Are market conditions improving or getting harder for new businesses?
Both. Retail bankruptcies dropped 31%. Stabilization. Business confidence turned positive for the first time in four years. But weaker competitors exited. Businesses left are better capitalized and operationally stronger. You’re competing against survivors who adapted, not the full pre-crisis spectrum. Entry barriers are higher because the market has become more selective.
Why are businesses optimistic but not hiring?
Business confidence reached +1.4. Personnel expectations stay negative at -1.0. Entrepreneurs expect growth through productivity gains, not headcount expansion. Labor scarcity combines with cost pressure. Permanent incentives for automation, process improvement, and operational functionality. Growth without proportional hiring is becoming the default.
What does this data mean for the pricing strategy?
Pricing power exists when you deliver differentiated value. Dutch consumers paid higher prices across retail in 2025. But volume sensitivity persists. Raise prices if you offer quality, convenience, or specialization worth the premium. Price increases without differentiation lose volume to competitors offering cheaper alternatives.
How should expat entrepreneurs interpret these trends?
The Dutch market stabilized after the post-COVID shakeout. Growth returned. But the rules changed. Consumers are more sophisticated and value-conscious. Digital presence moved from an advantage to a survival requirement. Competition increased among stronger survivors. Success needs structural positioning, not reactive tactics. Choose categories with recession resistance. Build digital capabilities early. Differentiate clearly. Focus on operational effectiveness.
Key Takeaways
- Revenue grew 3.6% while volume grew 1.6%. Price increases drove 2025 growth. Consumer volume sensitivity remains despite willingness to pay more for differentiated value.

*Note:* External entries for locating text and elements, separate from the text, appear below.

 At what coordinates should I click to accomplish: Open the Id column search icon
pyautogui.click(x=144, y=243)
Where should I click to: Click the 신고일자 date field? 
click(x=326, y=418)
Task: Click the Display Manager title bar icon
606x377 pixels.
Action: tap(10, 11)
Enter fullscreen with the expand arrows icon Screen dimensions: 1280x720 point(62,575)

- Drugstores led with genuine demand expansion (5.0% revenue, 3.2% volume). Recession resistance in health and wellness categories. Discretionary big-ticket items declined.

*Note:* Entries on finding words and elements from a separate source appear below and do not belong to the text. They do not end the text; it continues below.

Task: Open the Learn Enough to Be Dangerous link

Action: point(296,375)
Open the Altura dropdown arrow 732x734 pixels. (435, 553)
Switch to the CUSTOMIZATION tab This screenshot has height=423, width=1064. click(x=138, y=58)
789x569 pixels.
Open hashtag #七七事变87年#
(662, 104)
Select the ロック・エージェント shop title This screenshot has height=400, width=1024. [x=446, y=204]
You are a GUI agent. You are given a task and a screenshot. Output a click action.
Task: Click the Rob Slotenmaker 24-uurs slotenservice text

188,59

- E-commerce represents 31% of Dutch retail spending. Digital presence shifted from a competitive advantage to a survival requirement. Businesses without digital capabilities will face a disadvantage within 3-5 years.
- Small food retailers can’t compete with supermarkets on convenience or price. Survival demands niche differentiation, expertise, community affiliation, or quality positioning beyond what large formats replicate.

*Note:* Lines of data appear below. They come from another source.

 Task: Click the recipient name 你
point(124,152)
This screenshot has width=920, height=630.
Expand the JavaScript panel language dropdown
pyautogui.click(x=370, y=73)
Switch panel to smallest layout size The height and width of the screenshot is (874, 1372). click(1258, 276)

- Retail bankruptcies dropped 31%, but that reflects survivorship bias, not easier conditions. The competitors left are better capitalized and operationally stronger. Entry barriers are higher for new businesses.
- Business confidence turned positive (+1.4) while personnel expectations stayed negative (-1.0). Growth through productivity gains, not headcount expansion, is the new default.
- Dutch consumers became more sophisticated and value-conscious. They distinguish between essential and discretionary. They expect electronic convenience as a baseline. They reward quality and punish generic offerings.